When the study was published – immediately before the Congressional elections – yes.
Because it was so dramatically different/higher than the previous estimates.
And, weren’t the pundits challenging it on political grounds rather than technical ones?
What evidence do you have to support the assertion that there was a lack of reporting on the pundit’s criticism, especially when the President was commenting on it?
And weren’t the epidemiologists reviewing the methods and not finding any gross errors? I would argue the latter was where the under-reporting occurred.

I would be willing to bet that most of the political pundits couldn't tell the difference between a Monte Carlo estimate and least squares fit.
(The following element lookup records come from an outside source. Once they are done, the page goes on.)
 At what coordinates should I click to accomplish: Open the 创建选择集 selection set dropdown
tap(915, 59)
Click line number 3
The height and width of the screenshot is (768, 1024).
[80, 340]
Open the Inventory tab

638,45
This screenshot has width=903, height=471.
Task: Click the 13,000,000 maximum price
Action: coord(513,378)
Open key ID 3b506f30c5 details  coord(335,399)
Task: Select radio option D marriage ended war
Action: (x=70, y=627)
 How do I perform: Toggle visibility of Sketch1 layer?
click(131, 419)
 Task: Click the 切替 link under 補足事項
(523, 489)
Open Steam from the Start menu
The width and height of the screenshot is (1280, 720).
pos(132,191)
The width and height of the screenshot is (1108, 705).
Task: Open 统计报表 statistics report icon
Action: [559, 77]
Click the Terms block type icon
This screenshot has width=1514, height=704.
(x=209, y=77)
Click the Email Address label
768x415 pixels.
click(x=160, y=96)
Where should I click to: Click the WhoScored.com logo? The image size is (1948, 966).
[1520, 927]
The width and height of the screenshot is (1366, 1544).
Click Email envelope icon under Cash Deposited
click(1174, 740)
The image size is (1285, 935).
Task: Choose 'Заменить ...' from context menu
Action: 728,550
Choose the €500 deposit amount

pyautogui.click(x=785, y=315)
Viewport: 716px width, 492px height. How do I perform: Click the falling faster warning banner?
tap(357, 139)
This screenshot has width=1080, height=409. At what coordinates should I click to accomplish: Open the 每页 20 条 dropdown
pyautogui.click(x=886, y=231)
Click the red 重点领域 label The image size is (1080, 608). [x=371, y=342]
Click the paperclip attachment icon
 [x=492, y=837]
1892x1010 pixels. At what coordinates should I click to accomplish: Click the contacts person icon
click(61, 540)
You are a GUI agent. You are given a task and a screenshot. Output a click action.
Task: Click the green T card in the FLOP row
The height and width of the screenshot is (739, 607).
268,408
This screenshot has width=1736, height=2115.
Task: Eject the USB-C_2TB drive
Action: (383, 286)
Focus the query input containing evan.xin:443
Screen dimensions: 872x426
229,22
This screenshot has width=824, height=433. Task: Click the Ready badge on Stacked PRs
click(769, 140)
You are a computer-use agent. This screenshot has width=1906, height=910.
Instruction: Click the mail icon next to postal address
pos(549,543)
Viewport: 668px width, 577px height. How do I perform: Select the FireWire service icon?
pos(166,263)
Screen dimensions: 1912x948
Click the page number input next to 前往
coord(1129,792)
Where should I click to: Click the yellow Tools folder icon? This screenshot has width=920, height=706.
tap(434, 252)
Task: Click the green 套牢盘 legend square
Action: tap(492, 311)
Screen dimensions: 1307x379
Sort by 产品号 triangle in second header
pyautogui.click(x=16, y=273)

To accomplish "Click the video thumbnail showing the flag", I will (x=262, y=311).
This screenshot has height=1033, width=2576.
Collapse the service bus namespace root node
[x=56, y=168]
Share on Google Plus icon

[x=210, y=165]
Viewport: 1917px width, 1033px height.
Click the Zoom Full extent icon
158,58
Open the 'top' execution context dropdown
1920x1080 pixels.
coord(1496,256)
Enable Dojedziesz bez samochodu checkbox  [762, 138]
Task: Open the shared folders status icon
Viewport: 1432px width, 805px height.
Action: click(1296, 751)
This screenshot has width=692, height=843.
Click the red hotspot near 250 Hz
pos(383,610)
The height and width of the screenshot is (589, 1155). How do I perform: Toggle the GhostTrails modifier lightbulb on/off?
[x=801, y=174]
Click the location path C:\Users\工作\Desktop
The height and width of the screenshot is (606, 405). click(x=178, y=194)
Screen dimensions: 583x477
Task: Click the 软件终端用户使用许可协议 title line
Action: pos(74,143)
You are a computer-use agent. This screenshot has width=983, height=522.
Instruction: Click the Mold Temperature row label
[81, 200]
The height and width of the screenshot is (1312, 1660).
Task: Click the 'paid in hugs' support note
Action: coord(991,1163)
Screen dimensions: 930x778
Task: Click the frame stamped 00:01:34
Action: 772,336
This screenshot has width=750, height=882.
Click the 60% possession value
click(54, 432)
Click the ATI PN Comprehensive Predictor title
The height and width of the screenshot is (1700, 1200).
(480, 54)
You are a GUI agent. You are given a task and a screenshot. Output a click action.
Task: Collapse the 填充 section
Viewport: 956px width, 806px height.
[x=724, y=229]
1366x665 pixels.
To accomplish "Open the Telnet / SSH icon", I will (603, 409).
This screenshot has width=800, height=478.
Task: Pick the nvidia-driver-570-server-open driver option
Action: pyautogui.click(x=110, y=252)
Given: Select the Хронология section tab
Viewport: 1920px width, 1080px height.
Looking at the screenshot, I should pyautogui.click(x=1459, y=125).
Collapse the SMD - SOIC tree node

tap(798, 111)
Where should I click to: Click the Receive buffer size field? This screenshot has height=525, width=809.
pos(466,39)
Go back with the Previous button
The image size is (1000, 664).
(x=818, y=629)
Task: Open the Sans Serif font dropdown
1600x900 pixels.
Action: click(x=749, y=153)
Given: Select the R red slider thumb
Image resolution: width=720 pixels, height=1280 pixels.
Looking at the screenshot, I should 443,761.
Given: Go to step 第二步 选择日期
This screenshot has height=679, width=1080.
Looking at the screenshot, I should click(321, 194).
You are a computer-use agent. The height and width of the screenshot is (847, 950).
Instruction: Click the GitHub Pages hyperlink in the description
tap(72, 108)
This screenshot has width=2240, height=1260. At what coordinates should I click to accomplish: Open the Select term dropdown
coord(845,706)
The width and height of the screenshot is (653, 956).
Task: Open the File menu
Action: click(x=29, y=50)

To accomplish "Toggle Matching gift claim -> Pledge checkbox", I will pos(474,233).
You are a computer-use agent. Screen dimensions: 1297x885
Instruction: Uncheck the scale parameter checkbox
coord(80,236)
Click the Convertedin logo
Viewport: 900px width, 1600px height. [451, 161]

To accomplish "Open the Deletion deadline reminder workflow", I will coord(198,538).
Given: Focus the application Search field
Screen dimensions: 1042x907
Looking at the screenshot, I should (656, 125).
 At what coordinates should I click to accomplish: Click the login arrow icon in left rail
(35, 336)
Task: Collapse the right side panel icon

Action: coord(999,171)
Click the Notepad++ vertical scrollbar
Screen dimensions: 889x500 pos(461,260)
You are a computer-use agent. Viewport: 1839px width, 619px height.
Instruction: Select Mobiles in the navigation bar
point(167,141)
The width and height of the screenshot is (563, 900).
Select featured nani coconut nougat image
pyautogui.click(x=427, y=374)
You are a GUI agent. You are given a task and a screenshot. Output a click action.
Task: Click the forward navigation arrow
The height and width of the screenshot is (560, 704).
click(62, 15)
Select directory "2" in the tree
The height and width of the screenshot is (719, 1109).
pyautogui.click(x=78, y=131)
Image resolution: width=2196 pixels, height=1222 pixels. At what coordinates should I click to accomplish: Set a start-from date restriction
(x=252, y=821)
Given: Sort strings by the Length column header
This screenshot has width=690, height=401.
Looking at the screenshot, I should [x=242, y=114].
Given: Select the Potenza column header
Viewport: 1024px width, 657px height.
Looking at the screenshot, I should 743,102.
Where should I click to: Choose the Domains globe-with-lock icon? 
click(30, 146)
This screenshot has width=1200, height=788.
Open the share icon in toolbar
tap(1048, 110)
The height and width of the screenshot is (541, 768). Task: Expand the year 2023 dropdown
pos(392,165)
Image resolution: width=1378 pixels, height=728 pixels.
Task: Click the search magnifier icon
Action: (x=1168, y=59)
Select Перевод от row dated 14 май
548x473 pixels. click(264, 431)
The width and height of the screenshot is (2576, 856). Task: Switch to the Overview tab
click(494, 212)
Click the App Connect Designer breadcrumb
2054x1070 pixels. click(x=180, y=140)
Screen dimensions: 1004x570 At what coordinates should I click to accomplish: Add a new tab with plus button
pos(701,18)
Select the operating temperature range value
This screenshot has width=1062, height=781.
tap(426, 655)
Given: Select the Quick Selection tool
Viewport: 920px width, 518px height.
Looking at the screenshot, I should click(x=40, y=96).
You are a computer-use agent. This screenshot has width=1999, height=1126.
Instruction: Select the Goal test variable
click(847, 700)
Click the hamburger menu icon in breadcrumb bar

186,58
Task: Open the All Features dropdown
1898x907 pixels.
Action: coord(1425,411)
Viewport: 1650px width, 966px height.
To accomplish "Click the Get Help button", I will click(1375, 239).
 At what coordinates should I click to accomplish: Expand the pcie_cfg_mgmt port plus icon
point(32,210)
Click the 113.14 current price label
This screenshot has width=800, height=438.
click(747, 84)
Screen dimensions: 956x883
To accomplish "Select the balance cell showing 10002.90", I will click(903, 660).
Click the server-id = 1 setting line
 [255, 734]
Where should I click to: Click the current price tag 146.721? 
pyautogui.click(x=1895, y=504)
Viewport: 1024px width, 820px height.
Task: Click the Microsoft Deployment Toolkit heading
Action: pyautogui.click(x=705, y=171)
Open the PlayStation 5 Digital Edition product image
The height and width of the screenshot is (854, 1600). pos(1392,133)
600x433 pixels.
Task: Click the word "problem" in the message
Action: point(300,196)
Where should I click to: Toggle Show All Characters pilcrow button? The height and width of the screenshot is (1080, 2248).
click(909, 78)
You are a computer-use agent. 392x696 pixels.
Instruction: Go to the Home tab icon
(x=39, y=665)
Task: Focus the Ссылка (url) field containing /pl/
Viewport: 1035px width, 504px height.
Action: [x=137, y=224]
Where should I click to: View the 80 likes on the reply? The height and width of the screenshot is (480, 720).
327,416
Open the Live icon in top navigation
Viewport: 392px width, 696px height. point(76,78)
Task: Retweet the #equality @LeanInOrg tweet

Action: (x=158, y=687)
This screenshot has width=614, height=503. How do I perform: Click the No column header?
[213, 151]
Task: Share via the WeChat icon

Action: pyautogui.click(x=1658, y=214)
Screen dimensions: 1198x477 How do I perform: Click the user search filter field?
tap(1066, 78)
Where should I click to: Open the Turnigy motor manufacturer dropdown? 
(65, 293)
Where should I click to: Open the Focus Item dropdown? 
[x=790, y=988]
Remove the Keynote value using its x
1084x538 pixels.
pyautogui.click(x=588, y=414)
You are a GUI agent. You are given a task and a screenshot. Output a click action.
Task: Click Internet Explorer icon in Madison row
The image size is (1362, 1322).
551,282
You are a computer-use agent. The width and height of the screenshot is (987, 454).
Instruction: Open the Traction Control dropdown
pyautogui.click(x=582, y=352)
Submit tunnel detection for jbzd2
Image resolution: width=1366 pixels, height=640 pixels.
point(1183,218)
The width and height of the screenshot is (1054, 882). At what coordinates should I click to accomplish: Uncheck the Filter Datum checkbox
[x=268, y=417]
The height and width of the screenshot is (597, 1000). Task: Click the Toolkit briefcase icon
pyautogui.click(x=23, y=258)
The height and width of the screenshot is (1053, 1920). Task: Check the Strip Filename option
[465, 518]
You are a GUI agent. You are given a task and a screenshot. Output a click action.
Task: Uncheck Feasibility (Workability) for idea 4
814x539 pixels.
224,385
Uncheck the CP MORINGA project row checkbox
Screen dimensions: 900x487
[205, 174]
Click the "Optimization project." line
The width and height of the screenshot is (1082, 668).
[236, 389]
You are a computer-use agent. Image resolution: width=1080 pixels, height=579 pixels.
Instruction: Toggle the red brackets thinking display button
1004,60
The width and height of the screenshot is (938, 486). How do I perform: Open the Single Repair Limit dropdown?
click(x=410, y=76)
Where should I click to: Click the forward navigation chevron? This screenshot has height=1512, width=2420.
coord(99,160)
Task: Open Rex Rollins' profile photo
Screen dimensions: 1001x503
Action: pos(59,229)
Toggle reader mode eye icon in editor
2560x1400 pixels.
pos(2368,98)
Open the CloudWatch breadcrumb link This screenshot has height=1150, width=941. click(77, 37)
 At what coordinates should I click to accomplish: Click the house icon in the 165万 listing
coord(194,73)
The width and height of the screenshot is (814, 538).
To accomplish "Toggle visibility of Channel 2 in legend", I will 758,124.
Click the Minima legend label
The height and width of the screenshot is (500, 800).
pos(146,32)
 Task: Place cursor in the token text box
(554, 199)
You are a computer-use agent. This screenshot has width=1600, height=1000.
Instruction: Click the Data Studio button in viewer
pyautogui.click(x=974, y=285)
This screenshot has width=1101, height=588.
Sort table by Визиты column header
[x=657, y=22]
Both teams reported statistically significant ranges (back to issue of uncertainties) w/in 95% confidence interval (CI).
Within that 95% CI, the WHO goes to 223,000; the Johns Hopkins University low is 392,979.
I want to know how they rationalize the significant figures.
Incorporate in the missing data due to the undercount of the WHO team not going into the “dangerous areas” of high conflict, i.e., Anbar, Baghdad, Nineveh, and Wasit, and the figures are starting to look a lot closer.

The JHU folks did a survey and statistical analysis in 2004 too, which got very little reporting. In that study of the first 17 months of OIF, reporting 98,000 excess deaths … the 95% CI was 8000 to 194,000.

Regardless, the peer-review system is working. Research that generated a figure that appeared anomalously high was re-visited (under sponsorship of the UN) and the re-estimation appears to be more valid.

In the end, less dead people is good.

VR/Marg

Act as if everything you do matters, while laughing at yourself for thinking anything you do matters.